SchönerAbend und Gruss

Hans


----------



## dodo (3 Juni 2008)

HBL schrieb:


> Guten Abend Zusammen
> 
> Betreffend des Kabelquerschnittes ist zusätzlich folgende Frage zu beantworten:
> 
> ...



Hmm, das hat aber eher was mit der Sicherung zu tun als mit dem Querschnitt, oder ?! 

Ganz ehrlich: Bevor ich mir bei dieser Länge ein Kupferbergwerk  auf die Kabelpritsche lege, würde ich mir auch  Gedanken über den schon angesprochenen Gleichzeitigkeitsfaktor machen!
Ist Deine max. Leistungsaufnahme wirklich  die Aufnahme oder die installierte Leistung?


----------



## HBL (3 Juni 2008)

Hallo dodo

Die Impedanz der Zuleitung hat sehr wohl mit dem Kurzschluss etwas zu tun. Die Dämpfung der Leitung hängt auch vom Querschnitt ab.
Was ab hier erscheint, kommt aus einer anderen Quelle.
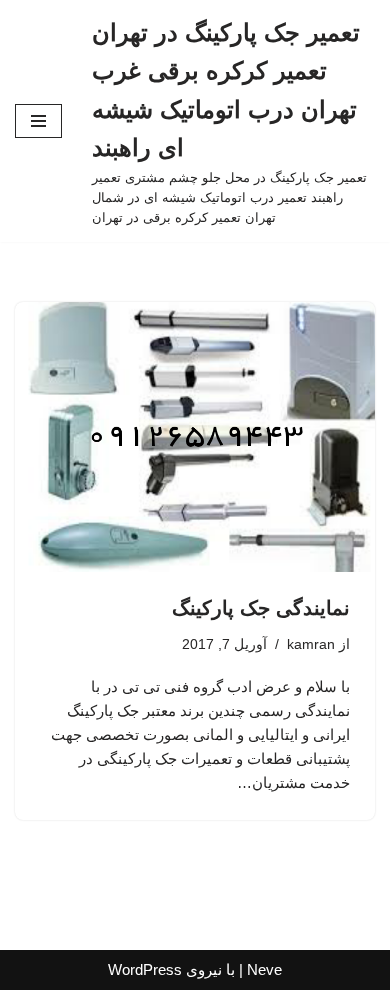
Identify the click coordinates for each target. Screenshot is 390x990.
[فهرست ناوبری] (38, 121)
Natürlich spielt die Sicherung in dem Sinne eine Rolle, als dass die Abschaltcharakteristik der vorgeschalteten Sicherung den Kurzschlussstrom beeinflusst.

In dem Zusammenhang wäre es auch noch interessant, für welche Kurzschlussfestigkeit der Steuerschrank der Maschine gebaut ist.

Eine 200A NHS begrenzt den Kurzschluss nicht auf 10kA. Daher sollte der Steuerschrank der Maschine für eine höhere Kurzschlussfestigkeit gebaut sein.

Gruss

Hans


----------



## NeuerSIMATICNutzer (3 Juni 2008)

dodo schrieb:


> Ist Deine max. Leistungsaufnahme wirklich die Aufnahme oder die installierte Leistung?


 
Die Firma hat mir geschrieben das ich eine Vorsicherung von 200A nehmen soll. Später kam noch ein Schreiben in dem Stand Max leistungsaufnahme 135Kva. Meiner Erfahrung nach (haben ähnliche Maschinen schon laufen) dürfte das aber die installierte Leistung sein.


----------



## vierlagig (3 Juni 2008)

die Scheinleistung S von 135kVA entspricht bei einem cos phi von 0,96 einer Wirkleistung von 129,6kW ... anyway ... mit S/(WURZEL(3)*400V) kommt man auf 194,86A, also eine Vorsicherung von 200A. Bei 200A-Sicherung kommen die 95mm² hin ... problematischer wird das jetz mit der Selektivität


----------



## NeuerSIMATICNutzer (3 Juni 2008)

vierlagig schrieb:


> problematischer wird das jetz mit der Selektivität


Du meist die Vorsicherung schaltet vorher ab wie die Absicherung im Schrank?


----------



## vierlagig (3 Juni 2008)

NeuerSIMATICNutzer schrieb:


> Du meist die Vorsicherung schaltet vorher ab wie die Absicherung im Schrank?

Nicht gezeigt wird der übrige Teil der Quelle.